The main change is allowing `nan:canonical` and `nan:arithmetic` as a
possible value for each lane of a `v128`. This needs to propogate
through the parser, IR, the JSON format, and the spec interpreter.
This also changes the format of the spec JSON file, where a SIMD value
is now stored as a list of values instead of a single u128:
```
{"type": "v128", "lane_type": "i32", "value": ["0", "0", "0", "0"]}
```
Since the lane type can be `i8` and `i16`, these types can now be used
in more places (not just the decompiler).

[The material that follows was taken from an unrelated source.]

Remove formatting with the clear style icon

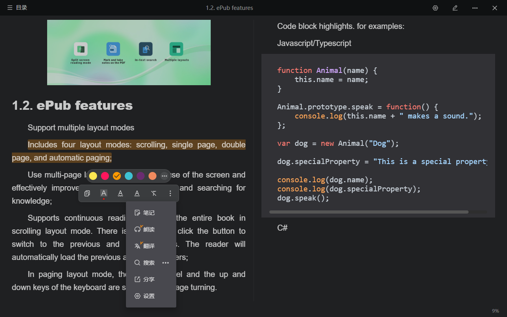click(x=154, y=193)
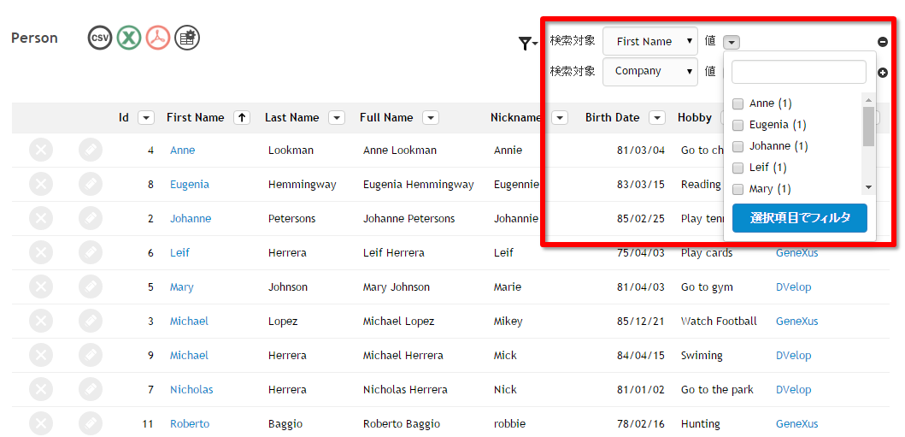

They'll be used for the GC
proposal too (for packed values), so I've updated them to use the binary
value specified for that proposal.
Here are the actual SIMD fixes:
* SIMD lanes are malformed if they don't match the binary format, but
invalid if they are smaller than the lane width. For example,
`i8x16.extract_lane_s` is malformed if the lane is >= 256, because the
lane is stored as a byte. But it is invalid if the lane is >= 16.
* The `i8x16.narrow_i16x8_u`, `i16x8.narrow_i32x4_u` and
`i64x2.load_32x2_u` instructions were not handling sign-extension
propoerly.
TODO: This code is pretty clumsy now; it would be better to have a
universal `Value` and `ExpectedValue` that can be used everywhere, so
the logic doesn't need to be duplicated.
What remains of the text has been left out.